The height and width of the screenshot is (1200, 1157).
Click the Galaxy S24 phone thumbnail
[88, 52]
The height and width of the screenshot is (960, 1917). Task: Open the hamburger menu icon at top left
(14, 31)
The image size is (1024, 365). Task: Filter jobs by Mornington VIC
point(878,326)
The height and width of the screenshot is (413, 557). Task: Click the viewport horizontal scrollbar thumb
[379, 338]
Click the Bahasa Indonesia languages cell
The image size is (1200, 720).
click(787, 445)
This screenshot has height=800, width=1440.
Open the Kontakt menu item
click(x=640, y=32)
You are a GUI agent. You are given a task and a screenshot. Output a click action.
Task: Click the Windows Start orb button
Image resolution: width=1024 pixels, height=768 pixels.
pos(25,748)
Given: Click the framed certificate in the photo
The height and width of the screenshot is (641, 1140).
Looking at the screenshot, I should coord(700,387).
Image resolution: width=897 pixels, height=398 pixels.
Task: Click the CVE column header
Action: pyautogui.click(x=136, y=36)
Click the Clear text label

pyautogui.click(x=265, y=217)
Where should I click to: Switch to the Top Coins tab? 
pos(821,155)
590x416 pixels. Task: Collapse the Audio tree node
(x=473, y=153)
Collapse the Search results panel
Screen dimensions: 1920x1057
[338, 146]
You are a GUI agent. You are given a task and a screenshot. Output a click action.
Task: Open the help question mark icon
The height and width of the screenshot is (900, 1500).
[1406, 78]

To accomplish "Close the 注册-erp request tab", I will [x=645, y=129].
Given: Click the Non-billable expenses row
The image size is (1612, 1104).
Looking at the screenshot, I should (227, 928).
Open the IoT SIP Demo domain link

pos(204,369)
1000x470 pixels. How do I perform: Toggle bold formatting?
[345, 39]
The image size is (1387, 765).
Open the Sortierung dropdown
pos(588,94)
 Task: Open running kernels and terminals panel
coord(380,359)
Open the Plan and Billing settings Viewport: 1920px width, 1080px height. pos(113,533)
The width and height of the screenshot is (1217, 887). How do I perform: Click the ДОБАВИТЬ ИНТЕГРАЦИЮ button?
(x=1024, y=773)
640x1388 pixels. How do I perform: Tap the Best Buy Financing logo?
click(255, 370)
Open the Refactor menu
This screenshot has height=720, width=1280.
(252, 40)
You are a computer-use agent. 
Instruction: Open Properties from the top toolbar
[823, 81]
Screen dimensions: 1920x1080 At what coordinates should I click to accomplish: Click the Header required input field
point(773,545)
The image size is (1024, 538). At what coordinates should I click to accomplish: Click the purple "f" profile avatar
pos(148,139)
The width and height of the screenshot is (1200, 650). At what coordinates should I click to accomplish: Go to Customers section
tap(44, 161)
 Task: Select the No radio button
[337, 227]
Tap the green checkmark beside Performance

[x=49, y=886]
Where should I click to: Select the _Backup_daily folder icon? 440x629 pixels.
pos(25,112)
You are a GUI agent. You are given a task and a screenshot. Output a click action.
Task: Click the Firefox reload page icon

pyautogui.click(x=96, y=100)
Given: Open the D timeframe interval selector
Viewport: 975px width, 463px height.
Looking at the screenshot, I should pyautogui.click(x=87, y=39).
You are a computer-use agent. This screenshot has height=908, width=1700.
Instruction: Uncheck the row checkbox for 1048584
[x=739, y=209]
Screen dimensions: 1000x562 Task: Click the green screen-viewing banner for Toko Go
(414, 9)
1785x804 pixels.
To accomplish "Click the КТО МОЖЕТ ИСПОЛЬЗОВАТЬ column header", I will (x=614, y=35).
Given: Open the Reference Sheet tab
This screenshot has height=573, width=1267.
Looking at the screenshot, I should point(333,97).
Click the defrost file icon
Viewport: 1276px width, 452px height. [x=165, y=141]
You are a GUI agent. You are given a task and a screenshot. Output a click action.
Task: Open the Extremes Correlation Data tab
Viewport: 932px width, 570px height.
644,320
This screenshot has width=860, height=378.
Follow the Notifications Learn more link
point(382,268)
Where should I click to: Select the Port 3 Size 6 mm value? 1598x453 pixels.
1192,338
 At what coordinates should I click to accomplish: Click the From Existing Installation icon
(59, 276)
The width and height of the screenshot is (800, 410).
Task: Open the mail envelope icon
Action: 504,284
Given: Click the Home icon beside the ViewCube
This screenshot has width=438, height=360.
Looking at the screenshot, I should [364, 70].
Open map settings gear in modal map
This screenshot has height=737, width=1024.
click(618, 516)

### Exercise
Write out every entry once more, precisely as it stands.

### Output for this exercise
The height and width of the screenshot is (1200, 1157).
Click the Galaxy S24 phone thumbnail
[88, 52]
The height and width of the screenshot is (960, 1917). Task: Open the hamburger menu icon at top left
(14, 31)
The image size is (1024, 365). Task: Filter jobs by Mornington VIC
point(878,326)
The height and width of the screenshot is (413, 557). Task: Click the viewport horizontal scrollbar thumb
[379, 338]
Click the Bahasa Indonesia languages cell
The image size is (1200, 720).
click(787, 445)
This screenshot has height=800, width=1440.
Open the Kontakt menu item
click(x=640, y=32)
You are a GUI agent. You are given a task and a screenshot. Output a click action.
Task: Click the Windows Start orb button
Image resolution: width=1024 pixels, height=768 pixels.
pos(25,748)
Given: Click the framed certificate in the photo
The height and width of the screenshot is (641, 1140).
Looking at the screenshot, I should coord(700,387).
Image resolution: width=897 pixels, height=398 pixels.
Task: Click the CVE column header
Action: pyautogui.click(x=136, y=36)
Click the Clear text label

pyautogui.click(x=265, y=217)
Where should I click to: Switch to the Top Coins tab? 
pos(821,155)
590x416 pixels. Task: Collapse the Audio tree node
(x=473, y=153)
Collapse the Search results panel
Screen dimensions: 1920x1057
[338, 146]
You are a GUI agent. You are given a task and a screenshot. Output a click action.
Task: Open the help question mark icon
The height and width of the screenshot is (900, 1500).
[1406, 78]

To accomplish "Close the 注册-erp request tab", I will [x=645, y=129].
Given: Click the Non-billable expenses row
The image size is (1612, 1104).
Looking at the screenshot, I should (227, 928).
Open the IoT SIP Demo domain link

pos(204,369)
1000x470 pixels. How do I perform: Toggle bold formatting?
[345, 39]
The image size is (1387, 765).
Open the Sortierung dropdown
pos(588,94)
 Task: Open running kernels and terminals panel
coord(380,359)
Open the Plan and Billing settings Viewport: 1920px width, 1080px height. pos(113,533)
The width and height of the screenshot is (1217, 887). How do I perform: Click the ДОБАВИТЬ ИНТЕГРАЦИЮ button?
(x=1024, y=773)
640x1388 pixels. How do I perform: Tap the Best Buy Financing logo?
click(255, 370)
Open the Refactor menu
This screenshot has height=720, width=1280.
(252, 40)
You are a computer-use agent. 
Instruction: Open Properties from the top toolbar
[823, 81]
Screen dimensions: 1920x1080 At what coordinates should I click to accomplish: Click the Header required input field
point(773,545)
The image size is (1024, 538). At what coordinates should I click to accomplish: Click the purple "f" profile avatar
pos(148,139)
The width and height of the screenshot is (1200, 650). At what coordinates should I click to accomplish: Go to Customers section
tap(44, 161)
 Task: Select the No radio button
[337, 227]
Tap the green checkmark beside Performance

[x=49, y=886]
Where should I click to: Select the _Backup_daily folder icon? 440x629 pixels.
pos(25,112)
You are a GUI agent. You are given a task and a screenshot. Output a click action.
Task: Click the Firefox reload page icon

pyautogui.click(x=96, y=100)
Given: Open the D timeframe interval selector
Viewport: 975px width, 463px height.
Looking at the screenshot, I should pyautogui.click(x=87, y=39).
You are a computer-use agent. This screenshot has height=908, width=1700.
Instruction: Uncheck the row checkbox for 1048584
[x=739, y=209]
Screen dimensions: 1000x562 Task: Click the green screen-viewing banner for Toko Go
(414, 9)
1785x804 pixels.
To accomplish "Click the КТО МОЖЕТ ИСПОЛЬЗОВАТЬ column header", I will (x=614, y=35).
Given: Open the Reference Sheet tab
This screenshot has height=573, width=1267.
Looking at the screenshot, I should point(333,97).
Click the defrost file icon
Viewport: 1276px width, 452px height. [x=165, y=141]
You are a GUI agent. You are given a task and a screenshot. Output a click action.
Task: Open the Extremes Correlation Data tab
Viewport: 932px width, 570px height.
644,320
This screenshot has width=860, height=378.
Follow the Notifications Learn more link
point(382,268)
Where should I click to: Select the Port 3 Size 6 mm value? 1598x453 pixels.
1192,338
 At what coordinates should I click to accomplish: Click the From Existing Installation icon
(59, 276)
The width and height of the screenshot is (800, 410).
Task: Open the mail envelope icon
Action: 504,284
Given: Click the Home icon beside the ViewCube
This screenshot has width=438, height=360.
Looking at the screenshot, I should [364, 70].
Open map settings gear in modal map
This screenshot has height=737, width=1024.
click(618, 516)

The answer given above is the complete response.